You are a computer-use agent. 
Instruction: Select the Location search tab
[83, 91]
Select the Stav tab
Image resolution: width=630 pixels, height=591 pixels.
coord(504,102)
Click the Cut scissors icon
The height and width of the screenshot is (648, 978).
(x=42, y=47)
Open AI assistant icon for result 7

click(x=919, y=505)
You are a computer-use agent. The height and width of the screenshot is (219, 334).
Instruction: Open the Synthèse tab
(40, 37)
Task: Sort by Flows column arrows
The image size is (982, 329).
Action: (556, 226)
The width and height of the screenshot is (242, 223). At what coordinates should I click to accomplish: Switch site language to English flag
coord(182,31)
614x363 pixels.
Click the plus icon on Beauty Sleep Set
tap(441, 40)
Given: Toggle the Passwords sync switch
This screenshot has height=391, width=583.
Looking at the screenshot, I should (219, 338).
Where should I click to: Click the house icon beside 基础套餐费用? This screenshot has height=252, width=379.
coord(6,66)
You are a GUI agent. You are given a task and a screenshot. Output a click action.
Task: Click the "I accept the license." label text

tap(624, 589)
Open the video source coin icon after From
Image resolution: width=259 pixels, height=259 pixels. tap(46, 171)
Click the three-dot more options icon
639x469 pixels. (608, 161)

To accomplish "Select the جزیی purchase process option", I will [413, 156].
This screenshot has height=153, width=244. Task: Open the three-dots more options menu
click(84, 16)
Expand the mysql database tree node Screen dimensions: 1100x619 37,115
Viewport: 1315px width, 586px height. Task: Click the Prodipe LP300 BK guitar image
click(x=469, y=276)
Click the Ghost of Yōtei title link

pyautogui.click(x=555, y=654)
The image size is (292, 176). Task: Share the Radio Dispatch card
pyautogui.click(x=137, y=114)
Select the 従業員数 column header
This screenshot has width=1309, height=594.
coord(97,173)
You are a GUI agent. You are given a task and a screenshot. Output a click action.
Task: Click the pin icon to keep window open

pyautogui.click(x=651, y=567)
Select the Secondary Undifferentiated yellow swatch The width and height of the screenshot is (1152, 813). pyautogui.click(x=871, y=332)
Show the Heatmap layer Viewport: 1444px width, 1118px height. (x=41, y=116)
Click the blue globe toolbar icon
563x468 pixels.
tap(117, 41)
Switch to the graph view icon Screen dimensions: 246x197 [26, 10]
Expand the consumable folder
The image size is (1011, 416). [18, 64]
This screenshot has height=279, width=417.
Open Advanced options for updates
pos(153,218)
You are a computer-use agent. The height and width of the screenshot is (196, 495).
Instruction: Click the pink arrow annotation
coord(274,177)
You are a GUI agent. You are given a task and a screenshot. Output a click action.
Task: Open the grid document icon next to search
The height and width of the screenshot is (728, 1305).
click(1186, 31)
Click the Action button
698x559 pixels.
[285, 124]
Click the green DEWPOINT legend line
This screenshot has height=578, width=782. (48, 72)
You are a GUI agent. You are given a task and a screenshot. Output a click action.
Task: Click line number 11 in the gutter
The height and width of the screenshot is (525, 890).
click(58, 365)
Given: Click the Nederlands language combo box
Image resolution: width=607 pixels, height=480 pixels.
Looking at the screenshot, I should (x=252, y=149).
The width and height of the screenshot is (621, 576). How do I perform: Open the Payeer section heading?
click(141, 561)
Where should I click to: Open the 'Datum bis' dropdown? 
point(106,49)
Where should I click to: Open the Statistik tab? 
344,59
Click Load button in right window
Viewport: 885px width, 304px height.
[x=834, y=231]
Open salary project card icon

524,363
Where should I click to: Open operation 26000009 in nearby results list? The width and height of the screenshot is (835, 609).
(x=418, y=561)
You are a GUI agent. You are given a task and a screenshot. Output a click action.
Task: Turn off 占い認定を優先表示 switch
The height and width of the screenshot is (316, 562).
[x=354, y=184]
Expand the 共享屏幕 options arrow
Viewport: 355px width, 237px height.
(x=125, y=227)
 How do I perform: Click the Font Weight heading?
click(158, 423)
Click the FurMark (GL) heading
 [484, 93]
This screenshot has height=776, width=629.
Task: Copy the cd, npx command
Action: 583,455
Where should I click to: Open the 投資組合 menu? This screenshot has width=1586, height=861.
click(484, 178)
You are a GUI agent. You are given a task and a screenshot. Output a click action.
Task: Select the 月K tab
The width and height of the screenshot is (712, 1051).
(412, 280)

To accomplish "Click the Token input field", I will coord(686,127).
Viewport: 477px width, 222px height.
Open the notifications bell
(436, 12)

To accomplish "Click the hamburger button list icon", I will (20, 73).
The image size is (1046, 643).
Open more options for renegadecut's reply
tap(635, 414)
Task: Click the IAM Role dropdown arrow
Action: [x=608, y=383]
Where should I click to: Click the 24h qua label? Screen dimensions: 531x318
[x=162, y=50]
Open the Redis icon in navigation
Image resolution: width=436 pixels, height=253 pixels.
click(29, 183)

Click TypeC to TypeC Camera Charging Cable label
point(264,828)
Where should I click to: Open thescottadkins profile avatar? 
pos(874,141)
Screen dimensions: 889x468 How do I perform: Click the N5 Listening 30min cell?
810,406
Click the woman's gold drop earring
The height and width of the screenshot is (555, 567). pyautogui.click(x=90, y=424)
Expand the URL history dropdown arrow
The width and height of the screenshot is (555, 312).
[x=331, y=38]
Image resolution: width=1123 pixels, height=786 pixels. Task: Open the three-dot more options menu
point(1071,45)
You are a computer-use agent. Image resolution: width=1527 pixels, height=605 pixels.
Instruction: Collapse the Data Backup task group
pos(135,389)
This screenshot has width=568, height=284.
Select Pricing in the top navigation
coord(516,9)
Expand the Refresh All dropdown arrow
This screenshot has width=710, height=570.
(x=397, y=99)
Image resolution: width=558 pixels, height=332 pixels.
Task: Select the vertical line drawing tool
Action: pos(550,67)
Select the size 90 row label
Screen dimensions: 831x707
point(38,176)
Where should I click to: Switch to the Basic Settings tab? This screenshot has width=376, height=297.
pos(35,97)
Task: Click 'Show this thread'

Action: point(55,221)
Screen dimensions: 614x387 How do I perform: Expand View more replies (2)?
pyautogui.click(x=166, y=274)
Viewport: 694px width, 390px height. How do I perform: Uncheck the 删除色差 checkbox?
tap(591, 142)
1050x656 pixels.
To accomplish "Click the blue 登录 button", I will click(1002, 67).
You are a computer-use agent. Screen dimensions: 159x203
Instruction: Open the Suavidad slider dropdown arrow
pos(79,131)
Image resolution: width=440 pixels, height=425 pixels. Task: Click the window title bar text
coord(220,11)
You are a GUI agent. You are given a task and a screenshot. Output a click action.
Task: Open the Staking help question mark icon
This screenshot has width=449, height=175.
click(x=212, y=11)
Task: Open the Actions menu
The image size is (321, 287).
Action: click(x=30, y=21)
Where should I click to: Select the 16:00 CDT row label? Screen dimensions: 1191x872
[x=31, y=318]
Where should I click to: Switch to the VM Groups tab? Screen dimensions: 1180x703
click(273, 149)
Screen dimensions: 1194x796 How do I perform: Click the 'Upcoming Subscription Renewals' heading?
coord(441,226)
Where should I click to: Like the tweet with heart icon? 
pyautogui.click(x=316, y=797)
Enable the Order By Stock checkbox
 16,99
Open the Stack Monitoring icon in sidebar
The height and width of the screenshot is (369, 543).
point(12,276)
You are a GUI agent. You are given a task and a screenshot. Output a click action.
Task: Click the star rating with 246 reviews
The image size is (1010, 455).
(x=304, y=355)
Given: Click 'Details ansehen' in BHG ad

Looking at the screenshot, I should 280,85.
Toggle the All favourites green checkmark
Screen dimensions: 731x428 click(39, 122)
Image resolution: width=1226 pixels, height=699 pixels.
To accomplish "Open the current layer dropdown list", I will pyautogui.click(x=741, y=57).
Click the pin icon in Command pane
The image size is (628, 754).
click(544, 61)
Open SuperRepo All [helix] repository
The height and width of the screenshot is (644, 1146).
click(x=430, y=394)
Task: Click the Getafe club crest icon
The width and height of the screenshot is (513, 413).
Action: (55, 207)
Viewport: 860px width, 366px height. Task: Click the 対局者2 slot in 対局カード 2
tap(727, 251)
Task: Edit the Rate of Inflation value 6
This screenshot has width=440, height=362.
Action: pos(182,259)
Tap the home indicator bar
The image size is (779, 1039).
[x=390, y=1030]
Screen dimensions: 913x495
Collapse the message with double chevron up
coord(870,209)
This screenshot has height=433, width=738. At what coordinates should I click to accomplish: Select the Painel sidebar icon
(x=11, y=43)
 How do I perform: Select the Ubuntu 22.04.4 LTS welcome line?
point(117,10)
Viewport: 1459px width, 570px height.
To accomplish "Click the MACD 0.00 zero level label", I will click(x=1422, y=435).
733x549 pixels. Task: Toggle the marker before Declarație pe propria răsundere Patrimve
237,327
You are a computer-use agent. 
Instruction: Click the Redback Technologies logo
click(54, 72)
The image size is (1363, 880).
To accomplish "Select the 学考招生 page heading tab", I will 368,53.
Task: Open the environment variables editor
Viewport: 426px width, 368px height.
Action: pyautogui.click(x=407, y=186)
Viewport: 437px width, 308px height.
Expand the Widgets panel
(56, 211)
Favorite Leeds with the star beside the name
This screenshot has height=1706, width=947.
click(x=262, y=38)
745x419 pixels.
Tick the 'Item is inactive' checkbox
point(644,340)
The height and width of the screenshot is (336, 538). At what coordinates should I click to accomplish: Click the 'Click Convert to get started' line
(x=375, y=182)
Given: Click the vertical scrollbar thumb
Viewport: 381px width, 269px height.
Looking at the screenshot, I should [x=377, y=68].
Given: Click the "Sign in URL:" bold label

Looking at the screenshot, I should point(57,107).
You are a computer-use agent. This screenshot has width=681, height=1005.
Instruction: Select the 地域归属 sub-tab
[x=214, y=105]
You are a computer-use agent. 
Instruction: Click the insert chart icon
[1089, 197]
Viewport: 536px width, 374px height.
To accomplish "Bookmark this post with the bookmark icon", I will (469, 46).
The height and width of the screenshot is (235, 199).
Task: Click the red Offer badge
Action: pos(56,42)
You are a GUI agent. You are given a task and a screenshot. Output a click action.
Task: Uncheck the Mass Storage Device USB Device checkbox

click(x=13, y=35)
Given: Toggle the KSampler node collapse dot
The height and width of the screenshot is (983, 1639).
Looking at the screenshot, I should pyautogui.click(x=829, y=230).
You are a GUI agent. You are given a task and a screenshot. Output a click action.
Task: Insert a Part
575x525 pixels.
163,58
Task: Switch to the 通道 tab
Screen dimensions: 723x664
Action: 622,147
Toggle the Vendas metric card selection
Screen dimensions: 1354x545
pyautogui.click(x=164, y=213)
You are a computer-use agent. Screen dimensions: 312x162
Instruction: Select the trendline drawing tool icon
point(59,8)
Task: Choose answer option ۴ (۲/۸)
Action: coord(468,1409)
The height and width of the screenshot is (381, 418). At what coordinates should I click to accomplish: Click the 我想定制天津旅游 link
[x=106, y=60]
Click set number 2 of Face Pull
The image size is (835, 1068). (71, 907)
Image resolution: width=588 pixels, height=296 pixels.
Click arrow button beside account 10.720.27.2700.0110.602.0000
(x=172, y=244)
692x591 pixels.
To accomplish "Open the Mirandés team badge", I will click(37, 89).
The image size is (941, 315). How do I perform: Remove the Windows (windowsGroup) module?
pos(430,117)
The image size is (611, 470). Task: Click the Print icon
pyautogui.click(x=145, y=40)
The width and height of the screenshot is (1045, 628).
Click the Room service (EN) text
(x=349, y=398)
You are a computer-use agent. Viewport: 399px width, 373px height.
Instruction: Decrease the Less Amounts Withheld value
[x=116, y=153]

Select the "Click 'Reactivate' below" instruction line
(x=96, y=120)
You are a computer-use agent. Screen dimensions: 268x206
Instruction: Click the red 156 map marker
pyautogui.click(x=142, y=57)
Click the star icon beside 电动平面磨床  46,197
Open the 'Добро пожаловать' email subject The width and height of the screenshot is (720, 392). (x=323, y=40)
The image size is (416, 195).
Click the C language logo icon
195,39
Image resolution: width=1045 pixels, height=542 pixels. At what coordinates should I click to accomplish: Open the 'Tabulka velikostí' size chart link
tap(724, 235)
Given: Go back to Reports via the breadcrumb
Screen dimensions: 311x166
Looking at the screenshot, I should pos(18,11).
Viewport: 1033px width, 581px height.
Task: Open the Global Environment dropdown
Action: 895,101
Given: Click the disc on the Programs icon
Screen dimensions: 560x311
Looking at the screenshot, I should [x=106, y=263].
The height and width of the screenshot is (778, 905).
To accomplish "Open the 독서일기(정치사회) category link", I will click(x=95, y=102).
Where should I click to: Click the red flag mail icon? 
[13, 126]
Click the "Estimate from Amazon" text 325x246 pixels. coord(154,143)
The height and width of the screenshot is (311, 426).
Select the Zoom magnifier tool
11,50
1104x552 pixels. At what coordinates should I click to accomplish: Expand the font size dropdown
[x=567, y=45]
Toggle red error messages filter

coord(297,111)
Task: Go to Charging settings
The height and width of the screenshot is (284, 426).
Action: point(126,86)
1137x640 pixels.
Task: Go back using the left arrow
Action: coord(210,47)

* [Assignment] The lines above starting at the one that contains "This screenshot has height=279, width=417." and ending at the one that contains "Task: Open the grid" must be transcribed exactly, and no other lines may appear.

* [Result of the exercise]
This screenshot has height=279, width=417.
Open Advanced options for updates
pos(153,218)
You are a computer-use agent. The height and width of the screenshot is (196, 495).
Instruction: Click the pink arrow annotation
coord(274,177)
You are a GUI agent. You are given a task and a screenshot. Output a click action.
Task: Open the grid document icon next to search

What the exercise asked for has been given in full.